Implication for practice and future research

This study allowed for significant insight to be gained into the intricacies of the administrative and clinical flow at our clinical site, as well as an exploration of barriers to patient engagement with a preoperative exercise regimen. The results of this study cast doubt on the feasibility of an in-person preoperative rehabilitation program for patients undergoing JA in our setting. With appropriate changes, a preoperative muscle strengthening program could still be of benefit in both short- and long-term recovery after hip and knee JA.

Given the low recruitment rates due to administrative workflow, feasibility could be increased by a computer system allowing the identification of eligible patients based on clinical characteristics with information automatically relayed to research staff. Furthermore, the recruitment strategy should emphasize the benefits of exercise and reassure that exercises will not further damage the patient’s joints [61].

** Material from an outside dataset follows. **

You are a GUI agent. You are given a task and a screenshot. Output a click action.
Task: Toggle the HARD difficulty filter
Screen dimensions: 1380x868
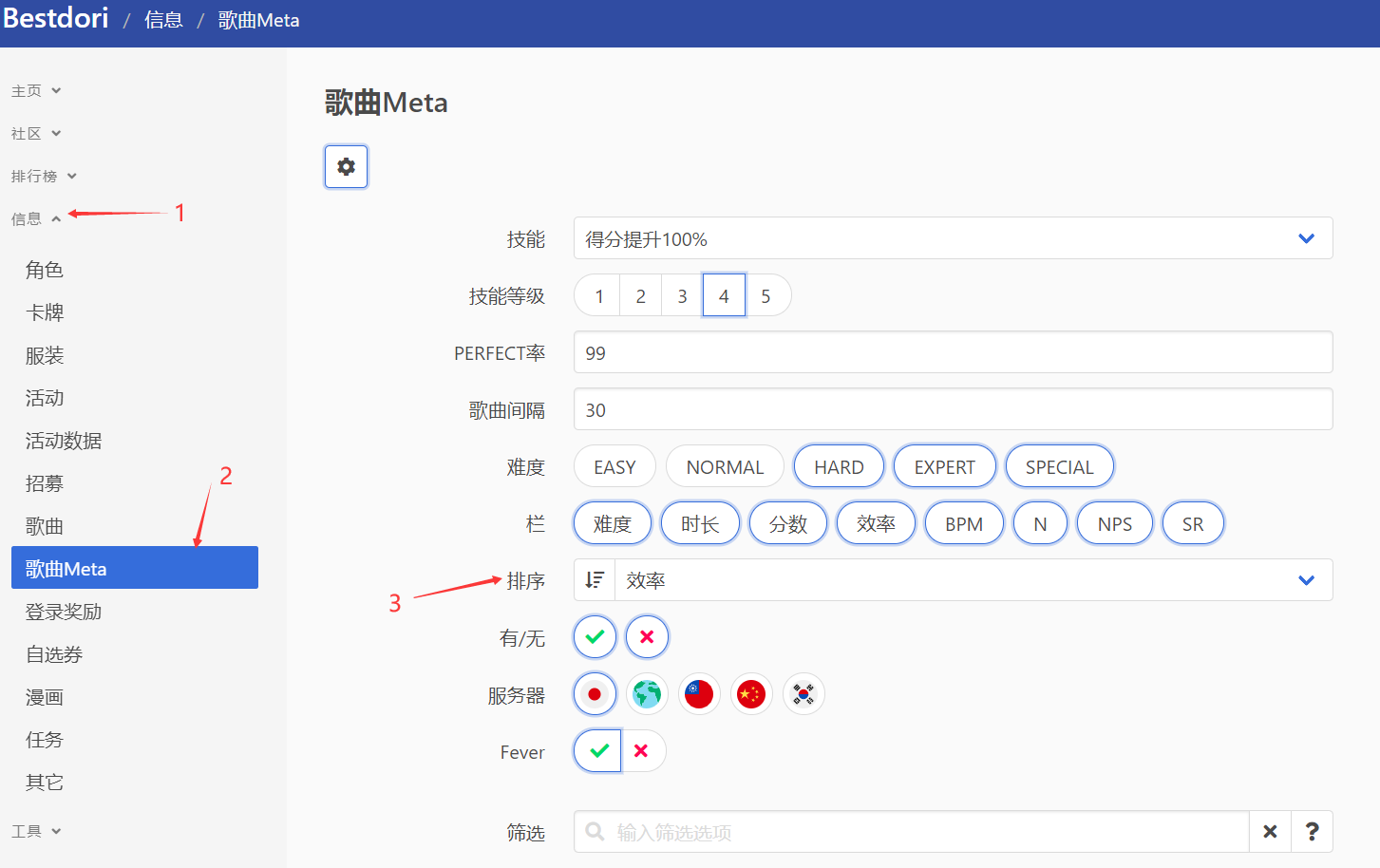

Another direction to improve feasibility is to adapt the preoperative rehabilitation program to a telerehabilitation program to ease the burden on the site and patients. Telerehabilitation provides the opportunity for patients to follow their rehabilitation at a distance by connecting the patient to a rehabilitation provider through video technology. The results of a meta-analysis evaluating the effect of telerehabilitation following JA show equivalent efficacy between onsite rehabilitation and telerehabilitation [63]. Furthermore, a study assessing the feasibility of a telerehabilitation program and in-person prerehabilitation program compared to usual care for JA patients found that while patients reported a high level of satisfaction towards the telerehabilitation program, there were no significant differences reported in outcome measures between the groups [64]. All outcome measures, including performance-based measures, could also be completed via telerehabilitation. However, more studies are needed to investigate feasibility and reliability.

Limitations

Our study has limitations to consider. First, an audit of orthopedic surgeon recruitment was completed to evaluate the recruitment strategy of the pilot study, but the quantification of eligible patients missed by surgeons was not documented. Second, one participant in the intervention group did not complete the pre-surgery assessment, but the reason was not documented. The following limitations have no impact on a pilot RCT, but would be applicable in a future larger-scale RCT. Since the validity of the TUG has been established in older patients, having an age recruitment criterion of 18 years and older could be problematic if a substantial number of very young patients were recruited. However, the age distribution of the recruited sample was similar to patients typically receiving elective arthroplasty [65]. Because of the nature of the intervention, participants were not blinded to study allocation, which could influence study outcomes. Moreover, adherence to the preoperative strengthening exercise program was not assessed in this pilot study, since the intention to treat was applied.

Conclusion

This pilot randomized controlled trial of a preoperative strengthening exercise program for patients undergoing hip or knee arthroplasty demonstrated to not be feasible in its current form at our clinical site due to the low recruitment rates and high loss to follow-up. Future investigations into a modified intervention via telerehabilitation should be explored.